Usually, no follow-up is needed after anesthesia. You should talk to your doctor, surgeon, or anesthesiologist if you experience any of the side effects listed above, but these are rare.

What Should I Expect During Recovery?

During recovery, you will likely experience some pain related to your surgical procedure. After you leave the hospital:

  • Try to manage the pain with acetaminophen or ibuprofen first. If this doesn’t take the edge off then take pain medicine as prescribed by your surgeon. Remember the purpose of pain medicine is to help manage your pain. It will likely not take away all the pain. If your pain is not manageable while using pain medicines, ice, and other recommendations from your surgeon, please contact your doctor.
  • Take your regular medicine when you get home or when your doctor says it’s okay.
  • Always take your pain medicine with food.
  • Never drink alcohol or use street drugs while taking pain medicine.
  • Never take more pain medicine than what your doctor prescribed.
  • Be careful as you walk or climb stairs. Pain medicine may make you dizzy or sleepy.
  • Do not drive if you are taking pain medicine.
  • Consider taking an over-the-counter stool softener or laxative to prevent or treat constipation. Pain medicines cause constipation, which will slow your recovery and increase your pain. If you don’t have a bowel movement (poop) about every 3 days after surgery, call your doctor.

What is Anesthesiology?

Anesthesiology [ann-ess-TEE-see-AH-loh-jee] is the study and use of anesthetics [an-es-THET-iks], medicines that stop you from feeling pain. Anesthetics are given by a nurse anesthetist or an anesthesiologist, a special doctor who has training in using these medicines safely.

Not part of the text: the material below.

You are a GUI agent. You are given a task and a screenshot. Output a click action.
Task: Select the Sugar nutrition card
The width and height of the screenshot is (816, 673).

Your anesthesiologist might use several different kinds of anesthesia depending on the procedure or surgery you need. The basic types include sedation, local, regional, and general anesthesia.

  • Sedation is the use of medicines to help you relax without losing consciousness.
  • Local anesthesia only affects a small part of your body, like part of your arm or a certain part of your mouth. It is often used for smaller procedures like removing a small lump from your skin or filling a cavity in one of your teeth.
  • Regional anesthesia makes part of your body numb. The area is usually larger than it is for local anesthesia; for instance, regional anesthesia might numb your entire arm or your leg. Spinal and epidural [eh-pee-DOO-ruhl] anesthesia are types of regional anesthesia given by an injection into your spinal cord. The nerves in your spine send and receive signals from every part of your body, so injecting a numbing medicine into your spine can stop you from feeling pain in different parts of your body.
  • General anesthesia affects your whole body. It makes your entire body numb, and lets you fall asleep so you’re not awake for the surgery or procedure.

Anesthetics are often combined with sedatives, which are medicines that help you relax so you will be less anxious and stressed about the surgery. Sometimes you can take a sedative and stay awake so your surgeon can ask you questions during the procedure, but higher doses of sedatives can make you fall asleep and might be combined with anesthetics.